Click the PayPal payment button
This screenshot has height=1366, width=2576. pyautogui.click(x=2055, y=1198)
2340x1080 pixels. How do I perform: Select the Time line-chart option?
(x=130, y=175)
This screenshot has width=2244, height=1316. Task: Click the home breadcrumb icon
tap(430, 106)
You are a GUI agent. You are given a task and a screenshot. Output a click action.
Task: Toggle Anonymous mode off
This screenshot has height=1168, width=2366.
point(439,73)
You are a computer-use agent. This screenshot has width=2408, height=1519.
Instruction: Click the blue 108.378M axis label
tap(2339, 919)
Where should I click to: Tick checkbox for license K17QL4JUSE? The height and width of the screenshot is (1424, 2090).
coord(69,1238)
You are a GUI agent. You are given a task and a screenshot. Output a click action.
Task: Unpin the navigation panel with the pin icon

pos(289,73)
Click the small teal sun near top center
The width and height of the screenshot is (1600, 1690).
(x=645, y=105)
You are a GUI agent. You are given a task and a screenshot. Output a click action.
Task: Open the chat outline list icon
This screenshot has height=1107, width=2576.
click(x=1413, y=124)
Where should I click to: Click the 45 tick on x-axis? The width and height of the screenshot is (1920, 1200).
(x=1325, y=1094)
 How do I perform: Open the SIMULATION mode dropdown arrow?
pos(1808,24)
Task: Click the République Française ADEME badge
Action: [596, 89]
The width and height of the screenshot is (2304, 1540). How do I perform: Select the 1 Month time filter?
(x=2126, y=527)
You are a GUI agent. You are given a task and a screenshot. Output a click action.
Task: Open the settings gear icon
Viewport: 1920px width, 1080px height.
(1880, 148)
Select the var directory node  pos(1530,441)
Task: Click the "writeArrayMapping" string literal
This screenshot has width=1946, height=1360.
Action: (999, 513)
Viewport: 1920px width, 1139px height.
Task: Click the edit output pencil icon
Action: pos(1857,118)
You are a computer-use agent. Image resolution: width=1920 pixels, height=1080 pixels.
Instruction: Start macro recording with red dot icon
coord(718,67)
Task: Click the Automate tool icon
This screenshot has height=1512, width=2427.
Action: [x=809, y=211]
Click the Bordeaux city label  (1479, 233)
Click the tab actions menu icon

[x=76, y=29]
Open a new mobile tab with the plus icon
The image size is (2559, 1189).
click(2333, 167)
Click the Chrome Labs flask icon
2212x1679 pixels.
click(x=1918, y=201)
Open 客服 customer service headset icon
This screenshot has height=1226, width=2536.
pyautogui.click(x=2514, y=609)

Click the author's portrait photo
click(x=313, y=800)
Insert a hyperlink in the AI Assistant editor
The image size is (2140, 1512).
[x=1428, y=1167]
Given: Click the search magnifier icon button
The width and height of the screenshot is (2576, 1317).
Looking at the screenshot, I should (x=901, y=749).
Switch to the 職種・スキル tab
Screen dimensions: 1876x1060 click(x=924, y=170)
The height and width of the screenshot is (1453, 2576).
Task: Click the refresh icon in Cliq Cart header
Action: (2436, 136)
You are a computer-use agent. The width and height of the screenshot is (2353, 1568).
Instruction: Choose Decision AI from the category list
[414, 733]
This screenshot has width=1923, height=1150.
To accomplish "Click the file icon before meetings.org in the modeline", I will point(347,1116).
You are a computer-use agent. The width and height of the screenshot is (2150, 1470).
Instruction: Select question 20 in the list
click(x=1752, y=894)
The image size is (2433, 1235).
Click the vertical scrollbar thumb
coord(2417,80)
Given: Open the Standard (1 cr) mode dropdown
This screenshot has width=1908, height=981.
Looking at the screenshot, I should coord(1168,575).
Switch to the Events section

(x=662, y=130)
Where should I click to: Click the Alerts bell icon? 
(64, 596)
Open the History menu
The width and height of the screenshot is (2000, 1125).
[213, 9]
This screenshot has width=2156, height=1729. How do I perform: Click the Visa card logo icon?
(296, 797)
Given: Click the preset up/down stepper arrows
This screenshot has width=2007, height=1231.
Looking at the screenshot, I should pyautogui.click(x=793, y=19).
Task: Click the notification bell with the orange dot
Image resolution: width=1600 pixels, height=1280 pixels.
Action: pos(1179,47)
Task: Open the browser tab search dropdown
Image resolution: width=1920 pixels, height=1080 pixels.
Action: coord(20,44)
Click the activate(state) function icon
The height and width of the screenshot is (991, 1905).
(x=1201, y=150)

» YOUR TASK:
Return the listing exactly as it was given to you, with every line intact.

» ANSWER TO THIS PROBLEM:
Click the PayPal payment button
This screenshot has height=1366, width=2576. pyautogui.click(x=2055, y=1198)
2340x1080 pixels. How do I perform: Select the Time line-chart option?
(x=130, y=175)
This screenshot has width=2244, height=1316. Task: Click the home breadcrumb icon
tap(430, 106)
You are a GUI agent. You are given a task and a screenshot. Output a click action.
Task: Toggle Anonymous mode off
This screenshot has height=1168, width=2366.
point(439,73)
You are a computer-use agent. This screenshot has width=2408, height=1519.
Instruction: Click the blue 108.378M axis label
tap(2339, 919)
Where should I click to: Tick checkbox for license K17QL4JUSE? The height and width of the screenshot is (1424, 2090).
coord(69,1238)
You are a GUI agent. You are given a task and a screenshot. Output a click action.
Task: Unpin the navigation panel with the pin icon

pos(289,73)
Click the small teal sun near top center
The width and height of the screenshot is (1600, 1690).
(x=645, y=105)
You are a GUI agent. You are given a task and a screenshot. Output a click action.
Task: Open the chat outline list icon
This screenshot has height=1107, width=2576.
click(x=1413, y=124)
Where should I click to: Click the 45 tick on x-axis? The width and height of the screenshot is (1920, 1200).
(x=1325, y=1094)
 How do I perform: Open the SIMULATION mode dropdown arrow?
pos(1808,24)
Task: Click the République Française ADEME badge
Action: [596, 89]
The width and height of the screenshot is (2304, 1540). How do I perform: Select the 1 Month time filter?
(x=2126, y=527)
You are a GUI agent. You are given a task and a screenshot. Output a click action.
Task: Open the settings gear icon
Viewport: 1920px width, 1080px height.
(1880, 148)
Select the var directory node  pos(1530,441)
Task: Click the "writeArrayMapping" string literal
This screenshot has width=1946, height=1360.
Action: (999, 513)
Viewport: 1920px width, 1139px height.
Task: Click the edit output pencil icon
Action: pos(1857,118)
You are a computer-use agent. Image resolution: width=1920 pixels, height=1080 pixels.
Instruction: Start macro recording with red dot icon
coord(718,67)
Task: Click the Automate tool icon
This screenshot has height=1512, width=2427.
Action: [x=809, y=211]
Click the Bordeaux city label  (1479, 233)
Click the tab actions menu icon

[x=76, y=29]
Open a new mobile tab with the plus icon
The image size is (2559, 1189).
click(2333, 167)
Click the Chrome Labs flask icon
2212x1679 pixels.
click(x=1918, y=201)
Open 客服 customer service headset icon
This screenshot has height=1226, width=2536.
pyautogui.click(x=2514, y=609)

Click the author's portrait photo
click(x=313, y=800)
Insert a hyperlink in the AI Assistant editor
The image size is (2140, 1512).
[x=1428, y=1167]
Given: Click the search magnifier icon button
The width and height of the screenshot is (2576, 1317).
Looking at the screenshot, I should (x=901, y=749).
Switch to the 職種・スキル tab
Screen dimensions: 1876x1060 click(x=924, y=170)
The height and width of the screenshot is (1453, 2576).
Task: Click the refresh icon in Cliq Cart header
Action: (2436, 136)
You are a computer-use agent. The width and height of the screenshot is (2353, 1568).
Instruction: Choose Decision AI from the category list
[414, 733]
This screenshot has width=1923, height=1150.
To accomplish "Click the file icon before meetings.org in the modeline", I will point(347,1116).
You are a computer-use agent. The width and height of the screenshot is (2150, 1470).
Instruction: Select question 20 in the list
click(x=1752, y=894)
The image size is (2433, 1235).
Click the vertical scrollbar thumb
coord(2417,80)
Given: Open the Standard (1 cr) mode dropdown
This screenshot has width=1908, height=981.
Looking at the screenshot, I should coord(1168,575).
Switch to the Events section

(x=662, y=130)
Where should I click to: Click the Alerts bell icon? 
(64, 596)
Open the History menu
The width and height of the screenshot is (2000, 1125).
[213, 9]
This screenshot has width=2156, height=1729. How do I perform: Click the Visa card logo icon?
(296, 797)
Given: Click the preset up/down stepper arrows
This screenshot has width=2007, height=1231.
Looking at the screenshot, I should pyautogui.click(x=793, y=19).
Task: Click the notification bell with the orange dot
Image resolution: width=1600 pixels, height=1280 pixels.
Action: pos(1179,47)
Task: Open the browser tab search dropdown
Image resolution: width=1920 pixels, height=1080 pixels.
Action: coord(20,44)
Click the activate(state) function icon
The height and width of the screenshot is (991, 1905).
(x=1201, y=150)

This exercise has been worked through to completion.